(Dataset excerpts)
◇ ◇ ◇ ◇ ◇
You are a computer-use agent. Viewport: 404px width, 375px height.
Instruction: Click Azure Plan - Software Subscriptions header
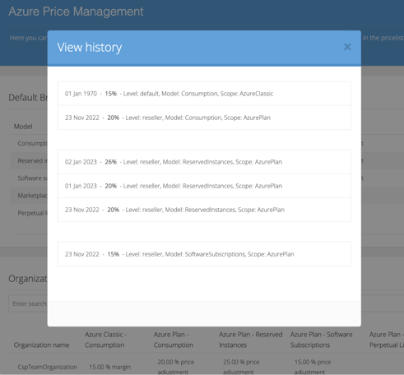pos(321,340)

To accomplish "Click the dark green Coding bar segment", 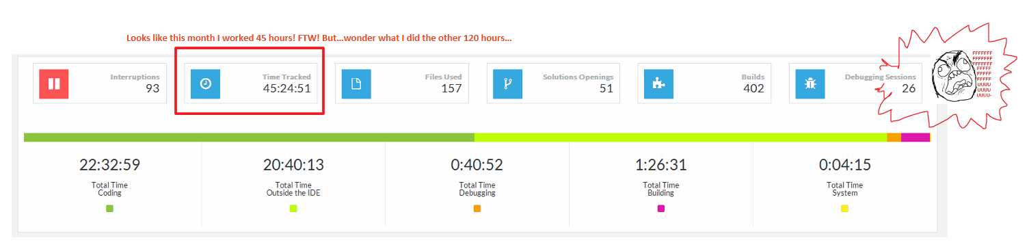I will click(x=249, y=137).
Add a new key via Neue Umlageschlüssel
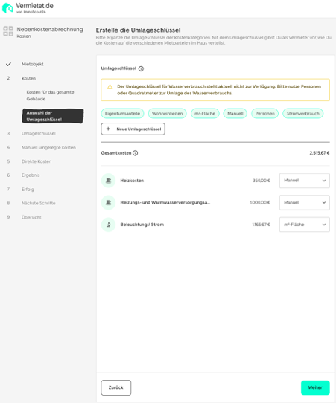This screenshot has width=336, height=403. [133, 129]
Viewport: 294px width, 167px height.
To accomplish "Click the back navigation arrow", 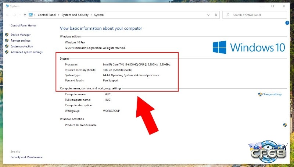I will pos(8,15).
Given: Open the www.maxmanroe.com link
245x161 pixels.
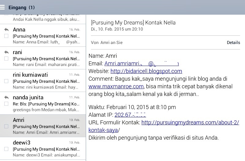Looking at the screenshot, I should [116, 86].
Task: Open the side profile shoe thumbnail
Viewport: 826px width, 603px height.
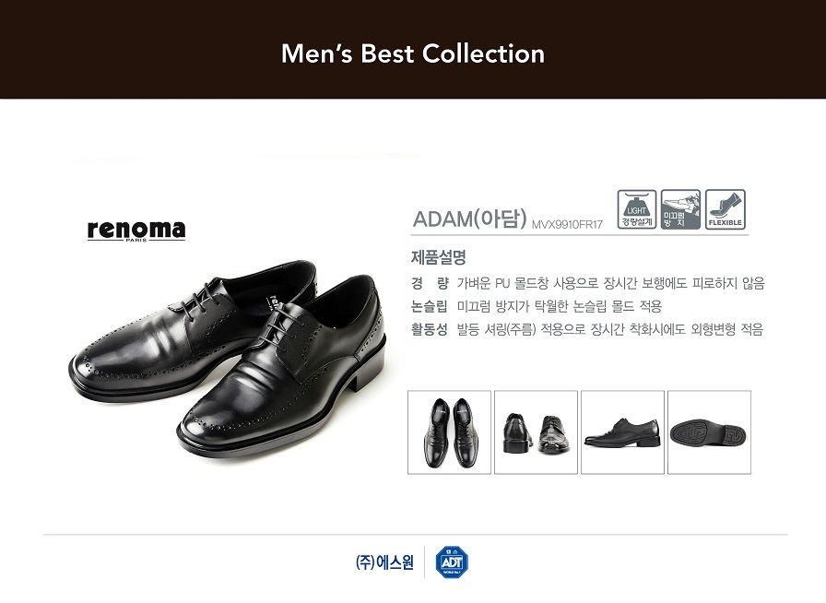Action: (622, 432)
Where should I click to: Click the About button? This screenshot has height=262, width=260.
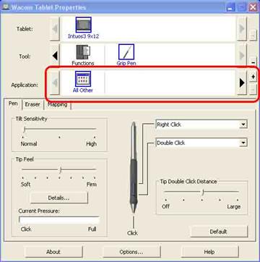point(53,252)
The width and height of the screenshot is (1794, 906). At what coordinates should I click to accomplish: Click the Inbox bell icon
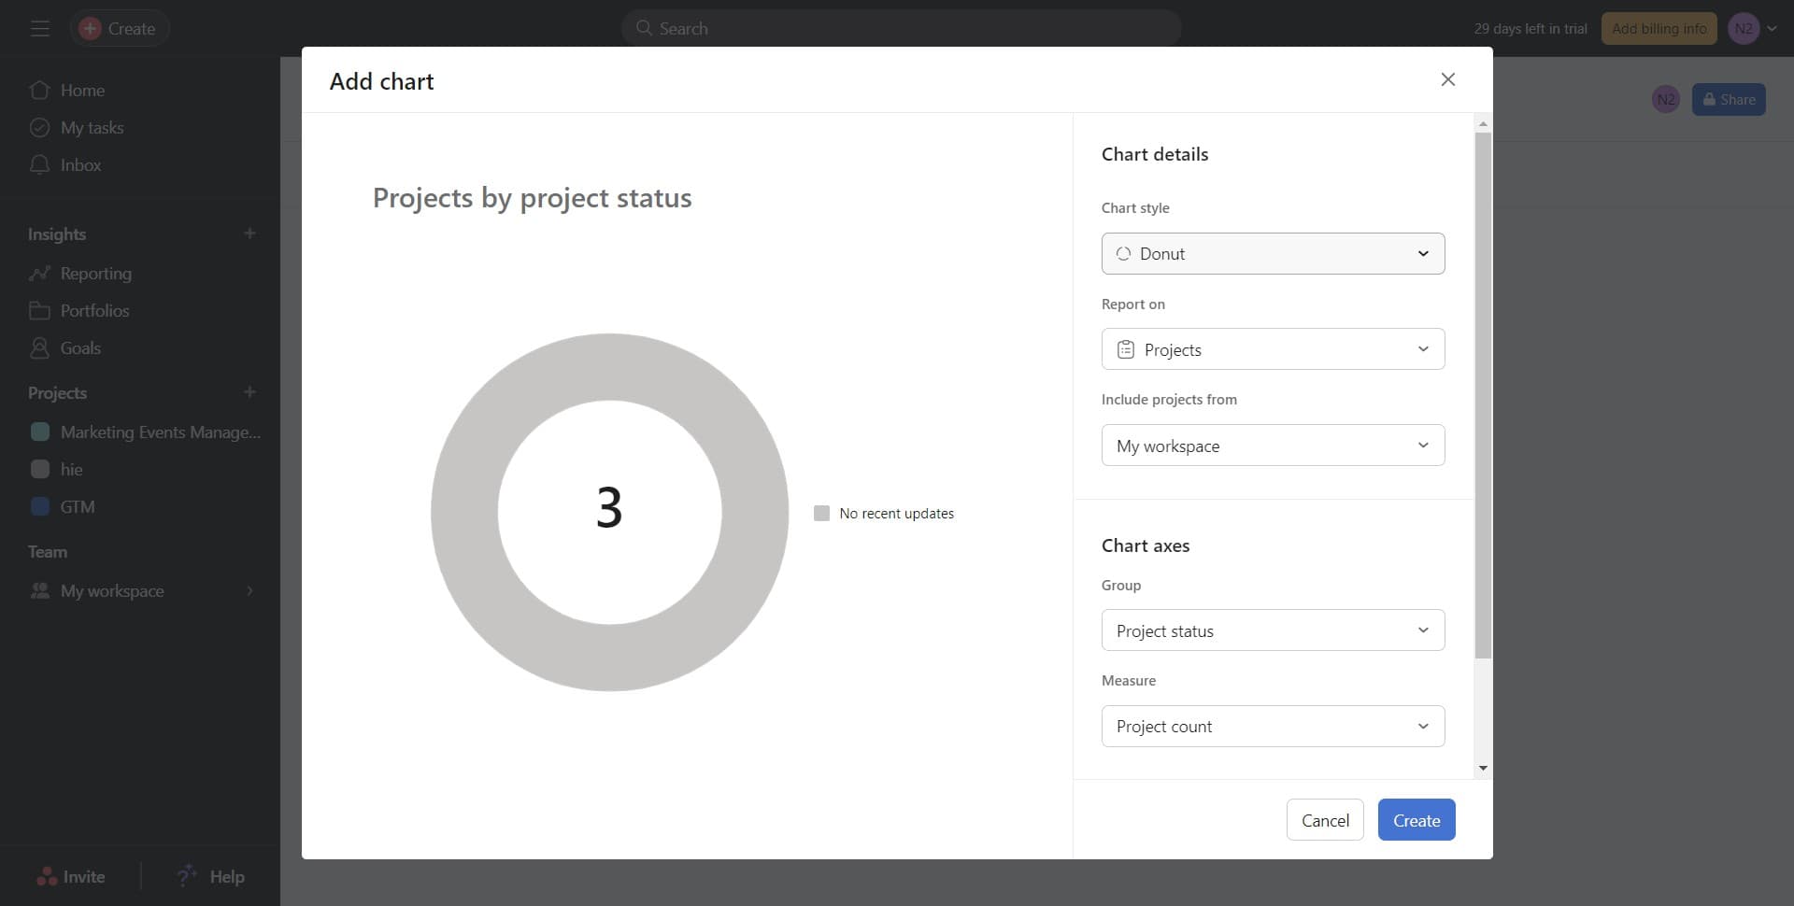(x=39, y=165)
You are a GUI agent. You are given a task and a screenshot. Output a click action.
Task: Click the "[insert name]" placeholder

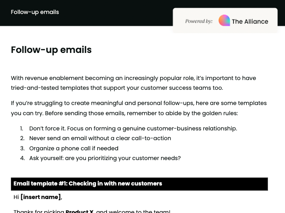[41, 197]
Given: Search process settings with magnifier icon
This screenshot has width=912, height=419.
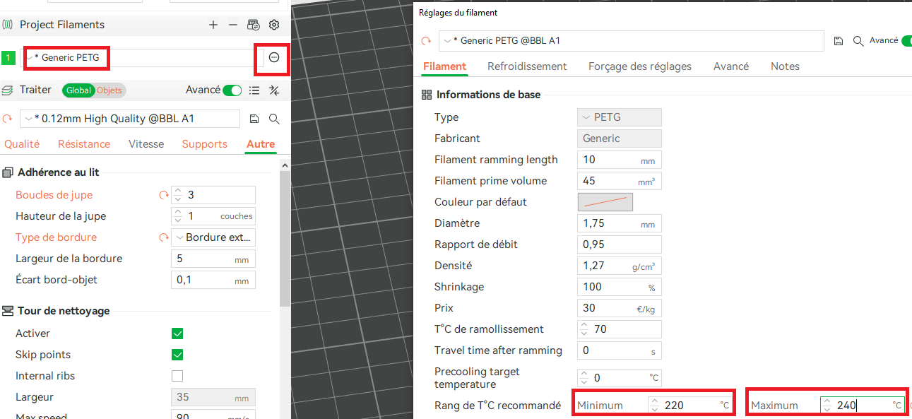Looking at the screenshot, I should click(x=274, y=119).
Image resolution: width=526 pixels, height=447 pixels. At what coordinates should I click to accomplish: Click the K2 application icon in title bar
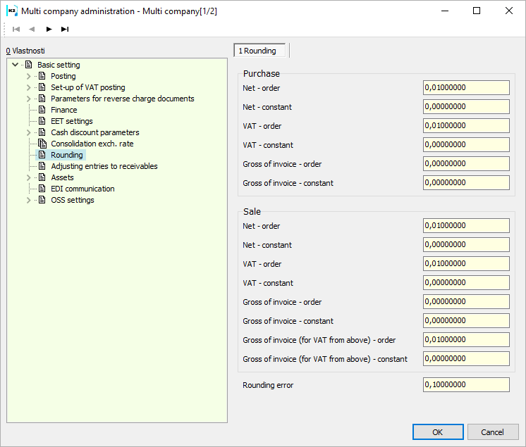11,11
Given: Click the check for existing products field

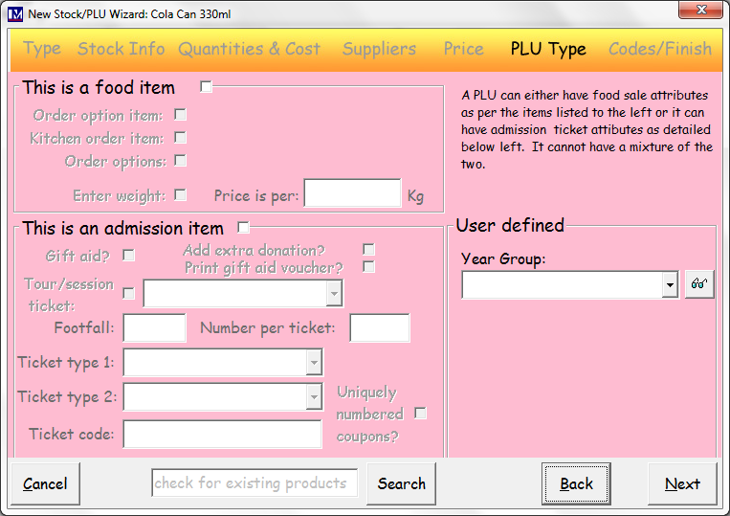Looking at the screenshot, I should tap(254, 482).
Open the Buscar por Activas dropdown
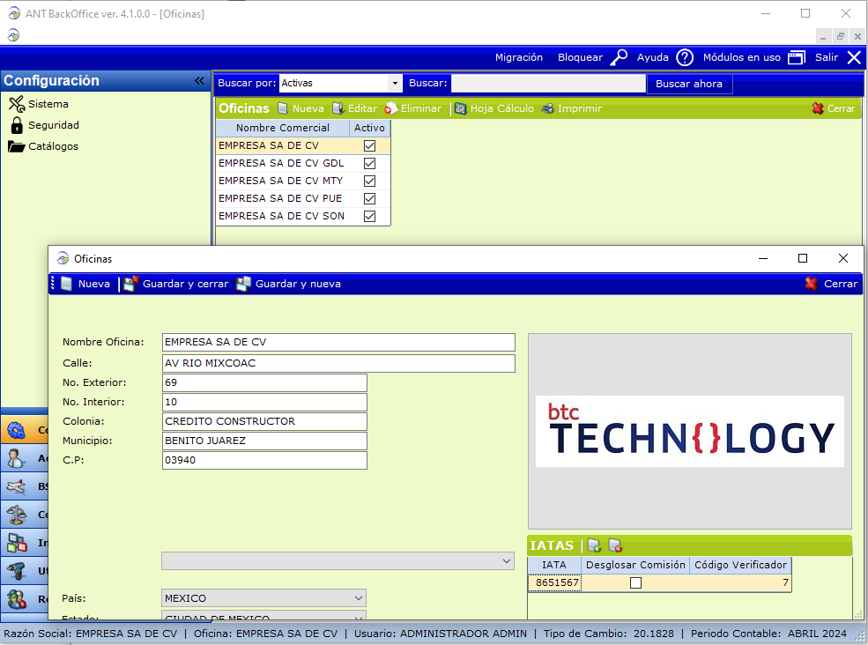This screenshot has width=868, height=645. (394, 84)
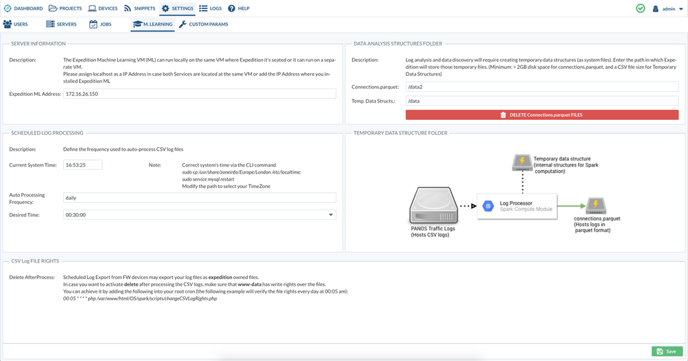Click the Logs list icon
This screenshot has width=688, height=361.
pyautogui.click(x=203, y=8)
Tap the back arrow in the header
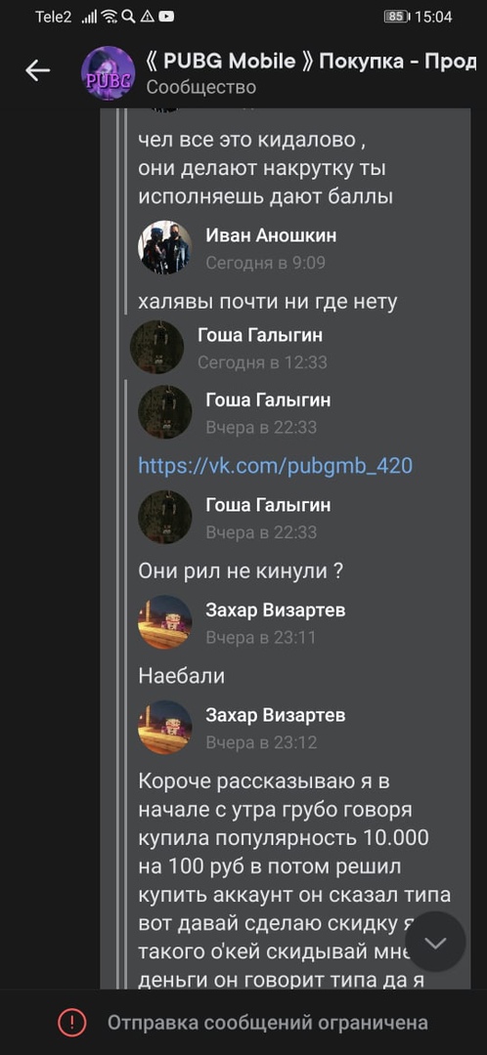The width and height of the screenshot is (487, 1055). tap(38, 70)
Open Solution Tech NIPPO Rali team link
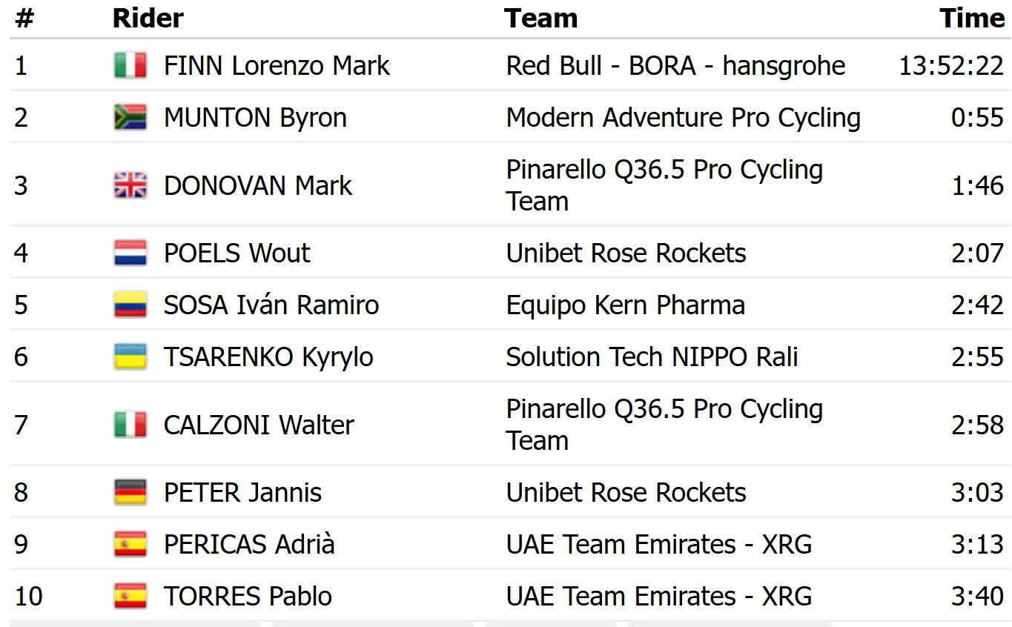This screenshot has width=1012, height=627. click(652, 356)
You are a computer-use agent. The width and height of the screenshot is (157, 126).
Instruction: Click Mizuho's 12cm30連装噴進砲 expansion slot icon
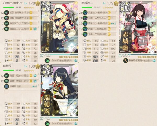[x=47, y=123]
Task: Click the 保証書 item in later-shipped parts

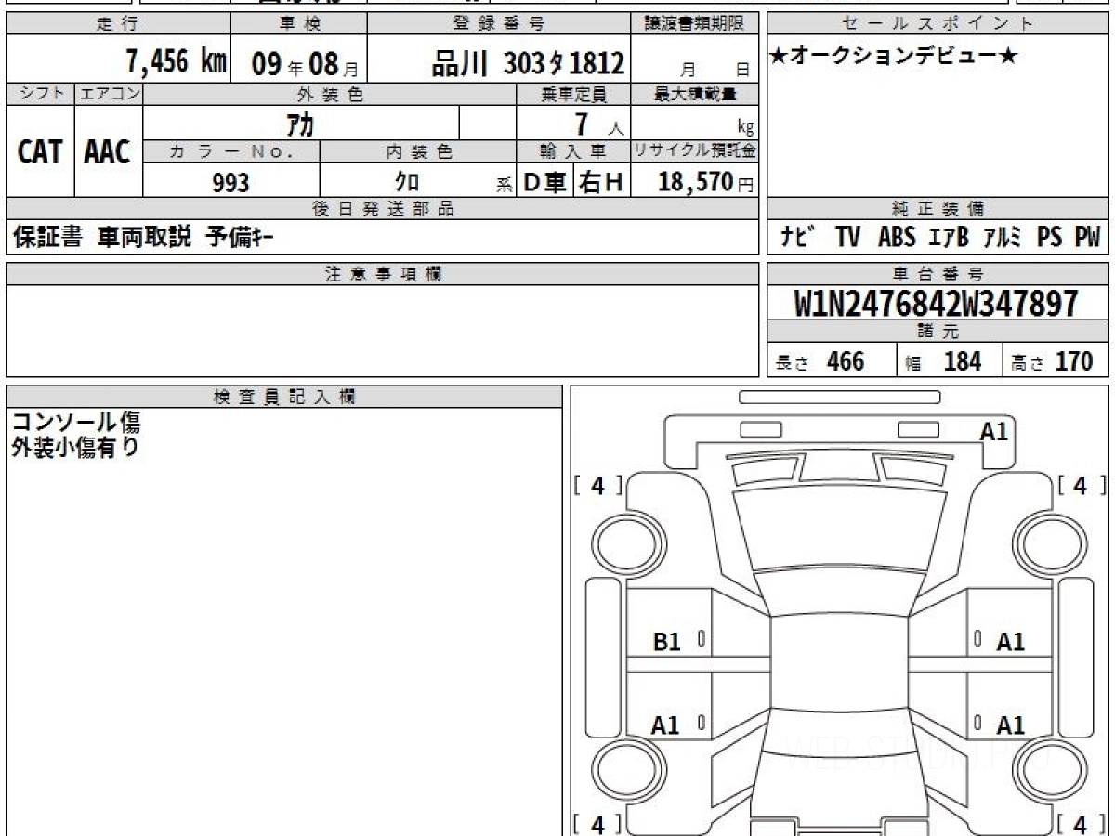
◇ ◇ ◇ ◇ ◇
Assignment -
Beginning at the line above that contains "Viewport: 826px width, 603px height." and going on through the line that contains "You are a computer-use agent. The", please copy every line exactly, leaving the pictures out and adding nothing.

Answer section -
Viewport: 826px width, 603px height.
Action: (622, 432)
Where should I click to: Click the About button? This screenshot has height=262, width=260.
point(53,252)
The width and height of the screenshot is (1794, 906). At what coordinates should I click to accomplish: Click the Inbox bell icon
(x=39, y=165)
You are a GUI agent. You are given a task and a screenshot. Output a click action.
Task: Click the "[insert name]" placeholder

[41, 197]
Given: Search process settings with magnifier icon
This screenshot has width=912, height=419.
Looking at the screenshot, I should click(x=274, y=119).
Image resolution: width=526 pixels, height=447 pixels. At what coordinates should I click to accomplish: Click the K2 application icon in title bar
11,11
Given: Click the check for existing products field

Looking at the screenshot, I should tap(254, 482).
Open the Buscar por Activas dropdown
This screenshot has width=868, height=645. (394, 84)
Click the Logs list icon
This screenshot has width=688, height=361.
pyautogui.click(x=203, y=8)
Tap the back arrow in the header
The width and height of the screenshot is (487, 1055). tap(38, 70)
Open Solution Tech NIPPO Rali team link
This screenshot has width=1012, height=627. click(652, 356)
You are a computer-use agent. The width and height of the screenshot is (157, 126).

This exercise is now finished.